Exercices à réaliser =
A - Dans le texte, que firent les soldats neustriens sur la route du retour ?
B - Selon le texte, quel seigneur franc déclara qu'il n'empêcherait personne de faire ce qui avait toujours été permis ?

Texte =
━━━
La paix étant faite, ce trajet de retour avait lieu en pays ami ; mais les soldats neustriens n’en tinrent nul compte, et ils se remirent à piller, à ravager et à faire des prisonniers sur la route. Soit par un scrupule de conscience qui lui était peu ordinaire, soit par un sentiment tardif de la nécessité du bon ordre, Hilperik vit avec peine ces actes de brigandage, et résolut de les réprimer. L’injonction faite de sa part à tous les chefs de bande de veiller sur leurs gens et de les contenir sévèrement était trop insolite pour qu’elle ne rencontrât pas de résistance ; les seigneurs franks en murmurèrent, et l’un d’entre eux, le comte de Rouen, déclara qu’il n’empêcherait personne de faire ce qui avait toujours été permis. Dès que l’effet eut suivi ces paroles, Hilperik, retrouvant tout à coup de l’énergie, fit saisir le comte, et le fit mettre à mort pour servir d’exemple aux autres. Il ordonna, en outre, que tout le butin fût rendu et tous les captifs relâchés, mesures qui, prises à temps, auraient sans doute prévenu le mauvais succès de sa campagne[3]. Ainsi, il rentra dans Paris plus maître de ses troupes et plus capable de les bien conduire qu’il ne l’avait été à son départ ; malheureusement, ces qualités essentielles du chef de guerre venaient d’éclore en lui hors de propos, car sa pensée était alors entièrement à la paix. La rude leçon du combat de Melun avait mis fin à ses projets de conquête, et désormais il ne songeait plus qu’à tâcher

  1. Pollicentes alter alterutro, ut quicquid sacerdotes vel seniores populi judicarent, pars parti componeret, quæ terminum legis excesserat. (Gregorii Turon., Hist. lib. vi, pag. 282.)
━━━
Données fournies =
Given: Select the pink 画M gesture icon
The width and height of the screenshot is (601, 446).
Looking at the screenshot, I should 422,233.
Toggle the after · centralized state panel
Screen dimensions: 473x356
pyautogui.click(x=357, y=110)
━━━
Réponses aux exercices =
A - Piller, ravager et faire des prisonniers.

B - Le comte de Rouen.